Myerson describes the book, to her son and subsequently to her critics, as "a book about how much I love you ... though I realise you may not choose to see it quite like that." This must be the tough love that the drug counsellors talk about, because it reads, at times, as a book about a deeply unpleasant young man. He knocks down his mother in a fight, perforating her eardrum with a premeditated punch. He kicks through doors. He demands money and threatens his family with knives. "We love you," they endlessly tell him.
But Myerson is not afraid to show her own dark side, too. Arranging an abortion for her sneering boy's quondam girlfriend, she tells the girl: "'All I want is for you to be OK.' It's not true. It's not all I want. All I want is for this to be over before she has time to change her mind." A mother protecting her cub is not always an appealing sight. And whether she knows it or not, transcribing mother-son rows verbatim only lends credence to her son's recent accusation that she is bonkers. "Yeah well. I didn't get to sleep till late," he says on the phone. "Why?" she says. "What were you doing?" Would it be facetious to say that this might drive anyone to drugs?
What this is also, however, is a campaigning book – and this may surprise those who have read that the crazy Myersons threw their son out on the street for smoking the odd spliff and having teenage tantrums. The psychiatrists and counsellors they consult tell them some scary things about skunk: that it is not the same as cannabis used to be; that its psychological effects are irreversible; that it is particularly damaging to developing teenage brains; that it is, says one, more dangerous than heroin. Their son – referred to throughout as "our boy" – insists that he is not an addict. One hopes he will use this opportunity to exercise the talent that everybody insists he has, and write a more convincing explanation of events.
Amid all the anger, the pain and the he said/she said of the Myersons' story, poor Mary Yelloly is rather lost. When he is shown the manuscript, the boy makes a number of factual corrections (and either does or doesn't give his permission to publish, depending on whom you believe), and tells his mother: "To be absolutely honest ... I wasn't all that interested in the stuff about the Mary Yelloly person." He's not the only one.

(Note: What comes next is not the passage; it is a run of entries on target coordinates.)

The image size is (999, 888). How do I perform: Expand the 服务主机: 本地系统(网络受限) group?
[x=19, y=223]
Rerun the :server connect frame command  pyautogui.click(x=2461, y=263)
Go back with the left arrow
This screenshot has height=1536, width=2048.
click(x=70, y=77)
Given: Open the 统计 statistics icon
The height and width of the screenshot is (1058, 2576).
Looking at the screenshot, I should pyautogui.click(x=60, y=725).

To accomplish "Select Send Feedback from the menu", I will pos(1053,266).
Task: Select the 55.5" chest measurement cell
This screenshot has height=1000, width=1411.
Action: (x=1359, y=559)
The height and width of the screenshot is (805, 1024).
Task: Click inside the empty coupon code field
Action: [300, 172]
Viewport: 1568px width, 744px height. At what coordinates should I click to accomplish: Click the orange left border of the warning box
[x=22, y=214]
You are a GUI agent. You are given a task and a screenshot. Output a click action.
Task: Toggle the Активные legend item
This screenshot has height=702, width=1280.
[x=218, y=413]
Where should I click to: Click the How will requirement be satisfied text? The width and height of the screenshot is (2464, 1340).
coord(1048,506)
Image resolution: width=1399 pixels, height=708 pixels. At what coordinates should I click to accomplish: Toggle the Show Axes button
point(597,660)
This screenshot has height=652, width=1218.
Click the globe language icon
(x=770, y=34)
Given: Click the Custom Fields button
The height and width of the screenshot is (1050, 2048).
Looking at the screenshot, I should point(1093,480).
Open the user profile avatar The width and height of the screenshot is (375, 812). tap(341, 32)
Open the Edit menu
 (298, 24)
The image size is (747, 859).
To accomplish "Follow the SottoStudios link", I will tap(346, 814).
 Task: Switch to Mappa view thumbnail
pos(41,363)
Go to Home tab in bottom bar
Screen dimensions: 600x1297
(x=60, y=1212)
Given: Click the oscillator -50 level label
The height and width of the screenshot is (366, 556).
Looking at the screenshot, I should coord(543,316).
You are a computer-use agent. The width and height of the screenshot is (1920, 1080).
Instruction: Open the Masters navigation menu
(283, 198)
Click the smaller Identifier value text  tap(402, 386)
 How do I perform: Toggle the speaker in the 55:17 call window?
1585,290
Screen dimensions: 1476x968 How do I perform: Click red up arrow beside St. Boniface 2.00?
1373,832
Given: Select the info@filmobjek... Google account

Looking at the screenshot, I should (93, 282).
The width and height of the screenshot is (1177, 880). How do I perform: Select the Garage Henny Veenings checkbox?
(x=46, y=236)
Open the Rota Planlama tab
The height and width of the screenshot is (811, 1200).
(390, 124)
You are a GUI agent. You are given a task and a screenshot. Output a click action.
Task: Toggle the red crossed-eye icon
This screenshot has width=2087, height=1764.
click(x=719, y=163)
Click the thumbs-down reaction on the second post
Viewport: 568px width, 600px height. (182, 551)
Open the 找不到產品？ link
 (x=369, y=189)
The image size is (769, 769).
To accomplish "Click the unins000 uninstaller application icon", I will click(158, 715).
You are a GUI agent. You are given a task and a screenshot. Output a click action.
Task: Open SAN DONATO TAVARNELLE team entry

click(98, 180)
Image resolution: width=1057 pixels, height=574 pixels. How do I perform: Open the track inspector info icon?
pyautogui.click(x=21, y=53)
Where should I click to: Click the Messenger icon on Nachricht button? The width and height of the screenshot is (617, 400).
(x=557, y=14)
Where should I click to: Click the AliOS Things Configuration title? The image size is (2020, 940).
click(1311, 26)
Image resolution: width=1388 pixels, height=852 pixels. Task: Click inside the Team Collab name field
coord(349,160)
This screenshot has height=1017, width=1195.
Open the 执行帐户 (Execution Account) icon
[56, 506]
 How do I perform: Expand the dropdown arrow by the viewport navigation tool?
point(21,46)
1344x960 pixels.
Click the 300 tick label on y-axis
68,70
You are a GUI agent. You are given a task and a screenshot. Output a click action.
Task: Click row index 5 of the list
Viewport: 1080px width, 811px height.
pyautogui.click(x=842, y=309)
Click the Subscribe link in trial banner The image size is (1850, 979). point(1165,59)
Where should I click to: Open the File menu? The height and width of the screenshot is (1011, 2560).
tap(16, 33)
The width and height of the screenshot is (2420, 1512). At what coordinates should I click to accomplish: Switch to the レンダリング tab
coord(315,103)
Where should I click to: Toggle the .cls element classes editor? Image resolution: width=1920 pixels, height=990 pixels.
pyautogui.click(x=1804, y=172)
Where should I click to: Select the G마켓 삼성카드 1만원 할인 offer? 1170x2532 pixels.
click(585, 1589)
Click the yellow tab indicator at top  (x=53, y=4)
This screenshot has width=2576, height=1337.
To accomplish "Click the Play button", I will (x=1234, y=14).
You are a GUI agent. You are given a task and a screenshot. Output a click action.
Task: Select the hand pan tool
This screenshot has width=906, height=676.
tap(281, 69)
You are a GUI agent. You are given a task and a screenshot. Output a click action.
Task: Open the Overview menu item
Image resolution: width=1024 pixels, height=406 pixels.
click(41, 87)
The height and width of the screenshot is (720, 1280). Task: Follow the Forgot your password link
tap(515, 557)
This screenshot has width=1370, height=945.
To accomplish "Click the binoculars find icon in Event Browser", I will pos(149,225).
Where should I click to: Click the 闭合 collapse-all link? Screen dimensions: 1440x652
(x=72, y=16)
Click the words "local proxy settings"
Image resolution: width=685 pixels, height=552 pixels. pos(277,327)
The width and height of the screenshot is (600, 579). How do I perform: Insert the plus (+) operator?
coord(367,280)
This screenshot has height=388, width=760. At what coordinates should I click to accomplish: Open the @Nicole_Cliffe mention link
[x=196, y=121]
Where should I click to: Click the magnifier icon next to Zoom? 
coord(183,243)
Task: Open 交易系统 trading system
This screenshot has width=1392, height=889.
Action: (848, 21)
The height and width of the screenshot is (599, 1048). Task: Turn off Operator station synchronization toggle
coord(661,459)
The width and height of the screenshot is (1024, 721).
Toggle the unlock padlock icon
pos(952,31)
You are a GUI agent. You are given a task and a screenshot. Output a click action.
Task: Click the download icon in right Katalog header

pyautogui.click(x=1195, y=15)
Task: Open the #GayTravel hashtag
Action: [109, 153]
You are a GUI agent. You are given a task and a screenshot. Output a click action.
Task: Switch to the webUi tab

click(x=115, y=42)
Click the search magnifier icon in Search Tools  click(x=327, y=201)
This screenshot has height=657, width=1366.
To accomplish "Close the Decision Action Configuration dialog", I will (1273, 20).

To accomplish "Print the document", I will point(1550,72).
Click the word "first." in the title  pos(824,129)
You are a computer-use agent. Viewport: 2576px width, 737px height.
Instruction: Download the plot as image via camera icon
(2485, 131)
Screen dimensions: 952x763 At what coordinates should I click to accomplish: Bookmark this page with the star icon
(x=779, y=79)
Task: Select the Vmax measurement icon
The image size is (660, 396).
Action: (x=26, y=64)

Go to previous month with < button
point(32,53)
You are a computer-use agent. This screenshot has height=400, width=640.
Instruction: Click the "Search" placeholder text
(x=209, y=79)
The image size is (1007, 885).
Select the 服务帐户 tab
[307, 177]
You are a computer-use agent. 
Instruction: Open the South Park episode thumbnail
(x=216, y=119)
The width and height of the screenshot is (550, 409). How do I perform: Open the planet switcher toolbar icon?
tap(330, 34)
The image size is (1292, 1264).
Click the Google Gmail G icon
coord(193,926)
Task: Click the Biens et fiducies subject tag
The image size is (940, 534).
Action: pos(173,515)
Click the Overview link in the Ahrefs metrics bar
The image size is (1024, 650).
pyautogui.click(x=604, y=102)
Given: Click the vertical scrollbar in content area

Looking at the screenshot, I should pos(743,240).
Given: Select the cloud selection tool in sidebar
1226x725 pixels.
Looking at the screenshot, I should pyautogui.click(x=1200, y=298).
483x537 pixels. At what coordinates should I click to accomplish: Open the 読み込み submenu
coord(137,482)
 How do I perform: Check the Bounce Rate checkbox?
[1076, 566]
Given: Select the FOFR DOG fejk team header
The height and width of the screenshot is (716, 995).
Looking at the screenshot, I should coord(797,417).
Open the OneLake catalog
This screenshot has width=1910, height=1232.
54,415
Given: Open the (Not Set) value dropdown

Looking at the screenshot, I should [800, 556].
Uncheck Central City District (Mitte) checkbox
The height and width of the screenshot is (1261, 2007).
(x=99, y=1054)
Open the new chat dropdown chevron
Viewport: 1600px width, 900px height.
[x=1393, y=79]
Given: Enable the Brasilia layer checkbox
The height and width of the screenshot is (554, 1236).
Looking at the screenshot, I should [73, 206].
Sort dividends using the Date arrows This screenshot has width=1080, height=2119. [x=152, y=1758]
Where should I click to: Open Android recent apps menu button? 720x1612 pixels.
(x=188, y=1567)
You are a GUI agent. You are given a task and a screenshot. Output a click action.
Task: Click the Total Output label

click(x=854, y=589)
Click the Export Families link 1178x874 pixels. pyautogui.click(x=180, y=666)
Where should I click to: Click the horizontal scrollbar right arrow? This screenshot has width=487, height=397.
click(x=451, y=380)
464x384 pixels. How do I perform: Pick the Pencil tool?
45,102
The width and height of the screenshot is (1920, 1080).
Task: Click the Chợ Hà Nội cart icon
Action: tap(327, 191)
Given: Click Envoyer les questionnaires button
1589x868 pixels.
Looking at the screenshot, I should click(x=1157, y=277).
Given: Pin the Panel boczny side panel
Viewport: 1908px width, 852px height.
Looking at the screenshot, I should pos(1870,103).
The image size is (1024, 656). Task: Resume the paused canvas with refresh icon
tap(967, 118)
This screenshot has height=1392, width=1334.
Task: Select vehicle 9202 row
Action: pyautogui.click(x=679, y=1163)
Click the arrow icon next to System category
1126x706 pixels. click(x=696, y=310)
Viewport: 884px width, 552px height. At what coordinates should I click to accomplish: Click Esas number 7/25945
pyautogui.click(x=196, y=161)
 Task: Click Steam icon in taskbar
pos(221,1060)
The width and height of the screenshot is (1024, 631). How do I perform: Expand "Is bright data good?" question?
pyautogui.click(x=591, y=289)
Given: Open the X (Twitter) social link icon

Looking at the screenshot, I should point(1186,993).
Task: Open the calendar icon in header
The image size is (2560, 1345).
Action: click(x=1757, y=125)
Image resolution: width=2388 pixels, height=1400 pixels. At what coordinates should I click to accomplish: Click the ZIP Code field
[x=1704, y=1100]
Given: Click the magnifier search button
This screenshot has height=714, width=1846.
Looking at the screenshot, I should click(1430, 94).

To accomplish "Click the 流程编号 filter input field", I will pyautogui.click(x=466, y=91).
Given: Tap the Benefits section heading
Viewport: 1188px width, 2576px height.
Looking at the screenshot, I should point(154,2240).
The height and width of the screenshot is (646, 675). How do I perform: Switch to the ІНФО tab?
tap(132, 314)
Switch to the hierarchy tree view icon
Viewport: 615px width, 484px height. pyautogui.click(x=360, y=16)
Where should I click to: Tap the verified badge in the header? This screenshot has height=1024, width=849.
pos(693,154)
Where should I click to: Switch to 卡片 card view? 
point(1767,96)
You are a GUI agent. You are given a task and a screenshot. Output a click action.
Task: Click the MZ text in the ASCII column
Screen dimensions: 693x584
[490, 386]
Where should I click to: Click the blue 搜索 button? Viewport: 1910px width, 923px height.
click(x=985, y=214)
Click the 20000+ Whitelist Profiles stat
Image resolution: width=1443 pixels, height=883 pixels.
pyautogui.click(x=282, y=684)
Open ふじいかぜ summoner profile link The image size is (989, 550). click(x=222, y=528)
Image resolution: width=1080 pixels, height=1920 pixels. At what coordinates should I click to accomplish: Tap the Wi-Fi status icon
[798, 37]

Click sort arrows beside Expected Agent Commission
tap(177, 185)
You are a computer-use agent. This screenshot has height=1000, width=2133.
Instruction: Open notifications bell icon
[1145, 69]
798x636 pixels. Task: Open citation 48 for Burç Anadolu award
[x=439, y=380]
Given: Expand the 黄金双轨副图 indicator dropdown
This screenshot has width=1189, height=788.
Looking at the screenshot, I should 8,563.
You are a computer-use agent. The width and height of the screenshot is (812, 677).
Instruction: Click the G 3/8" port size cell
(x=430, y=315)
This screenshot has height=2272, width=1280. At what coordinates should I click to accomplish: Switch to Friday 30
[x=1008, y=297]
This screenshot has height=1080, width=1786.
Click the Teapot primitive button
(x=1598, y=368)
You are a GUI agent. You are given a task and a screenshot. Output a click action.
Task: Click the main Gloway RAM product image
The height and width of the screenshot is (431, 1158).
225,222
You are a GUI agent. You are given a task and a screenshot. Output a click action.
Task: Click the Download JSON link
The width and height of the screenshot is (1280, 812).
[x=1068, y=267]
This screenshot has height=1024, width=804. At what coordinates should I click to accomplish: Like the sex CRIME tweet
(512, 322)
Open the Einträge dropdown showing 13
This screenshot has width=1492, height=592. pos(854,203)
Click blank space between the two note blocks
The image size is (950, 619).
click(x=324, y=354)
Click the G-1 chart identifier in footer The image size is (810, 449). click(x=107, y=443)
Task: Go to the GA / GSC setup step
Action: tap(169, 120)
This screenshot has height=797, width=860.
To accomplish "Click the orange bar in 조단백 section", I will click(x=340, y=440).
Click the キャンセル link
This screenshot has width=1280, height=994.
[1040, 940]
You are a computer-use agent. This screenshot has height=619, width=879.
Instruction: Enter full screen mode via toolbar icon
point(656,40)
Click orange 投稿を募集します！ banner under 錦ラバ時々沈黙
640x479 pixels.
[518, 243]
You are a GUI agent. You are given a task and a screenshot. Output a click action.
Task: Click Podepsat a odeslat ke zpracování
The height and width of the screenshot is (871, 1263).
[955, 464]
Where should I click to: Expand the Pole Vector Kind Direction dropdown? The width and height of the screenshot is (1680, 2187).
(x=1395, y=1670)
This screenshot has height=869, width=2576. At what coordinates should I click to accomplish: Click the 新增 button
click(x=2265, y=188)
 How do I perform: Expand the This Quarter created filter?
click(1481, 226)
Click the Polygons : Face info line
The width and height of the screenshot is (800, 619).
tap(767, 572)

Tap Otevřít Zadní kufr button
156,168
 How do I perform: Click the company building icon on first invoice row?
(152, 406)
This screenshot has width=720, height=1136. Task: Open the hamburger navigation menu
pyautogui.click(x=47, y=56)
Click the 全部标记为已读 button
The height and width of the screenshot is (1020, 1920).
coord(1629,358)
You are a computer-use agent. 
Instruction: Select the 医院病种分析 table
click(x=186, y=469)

Whether or not the young man is an addict; whether his parents were right to expel him from their home; even whether it is fair to put a teenager's life into print: these are questions that will be addressed in news and columns and television discussion shows for some time to come. But if the question is whether a woman has a right to tell a story that is also, actually, her own – a book reviewer can only say yes. And add that anyone who reads it will struggle not to be profoundly moved.